GDF15 as a Marker of Ineffective Erythropoiesis and Erythroid Expansion in Thalassemia: a Clinical Perspective

Background: Ineffective erythropoiesis is a hallmark of thalassemia syndromes. Growth differentiation factors, such as GDF15, play a crucial yet not fully understood role. Methods: Serum GDF15 levels were measured by ELISA in 486 individuals (362 thalassemia patients, 53 β-trait carriers, and 71 healthy subjects) and analyzed alongside biochemical and clinical parameters. Results: GDF15 levels were elevated in transfusion-dependent (TD) β-thalassemia (26-fold), non-transfusion-dependent (NTD) β-thalassemia (6-fold), and β-thalassemia carriers (2-fold) compared to healthy controls.

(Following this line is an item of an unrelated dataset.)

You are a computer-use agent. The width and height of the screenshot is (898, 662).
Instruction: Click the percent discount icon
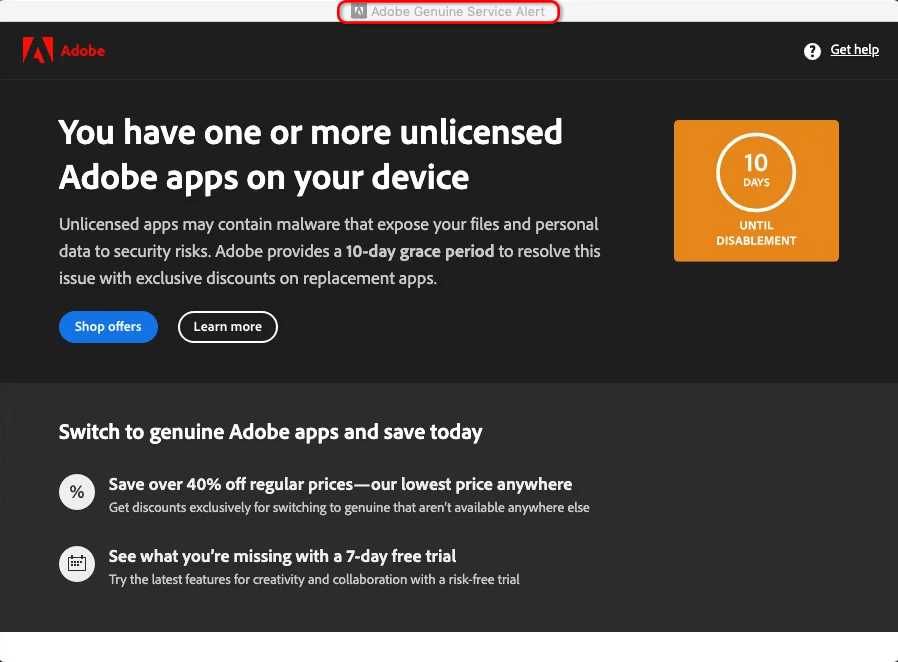coord(76,492)
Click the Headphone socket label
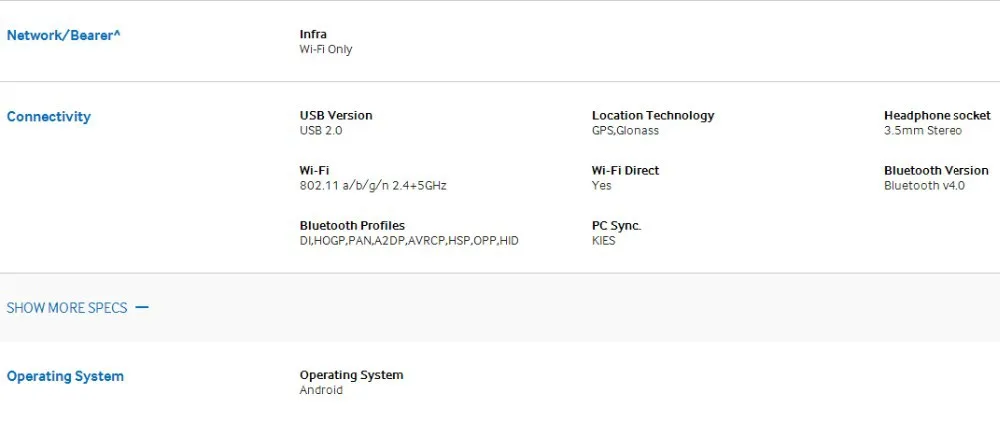Screen dimensions: 1000x422 tap(937, 115)
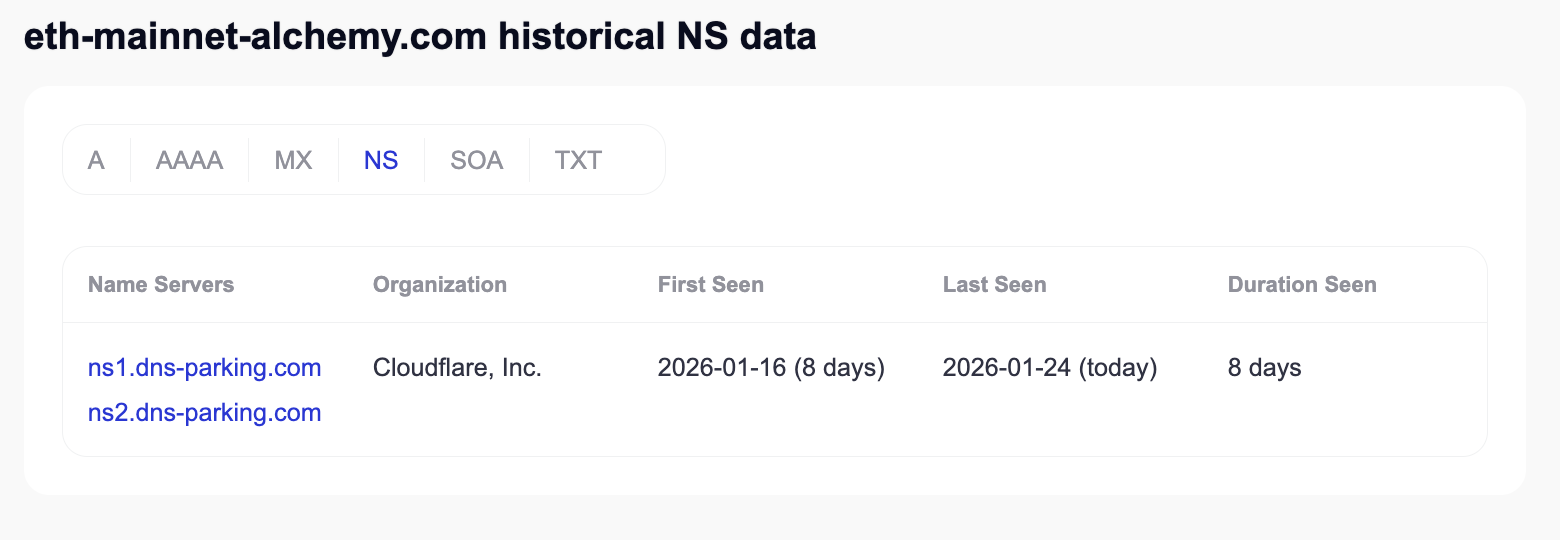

Moreover, GDF15 levels were elevated in α-thalassemia patients (2-fold) compared to carriers. In TD β-thalassemia, GDF15 correlated inversely with hemoglobin and positively with erythropoietin. GDF15 also correlated with iron metabolism markers. Longitudinal analysis in a TD patient subgroup showed dynamic GDF15 changes post-transfusion, reflecting erythropoietic activity. Furthermore, GDF15 levels correlated with transfusion intervals, particularly in splenectomized patients. Conclusions: GDF15 represents a promising biomarker for assessing thalassemia severity, monitoring treatment responses, and guiding therapies.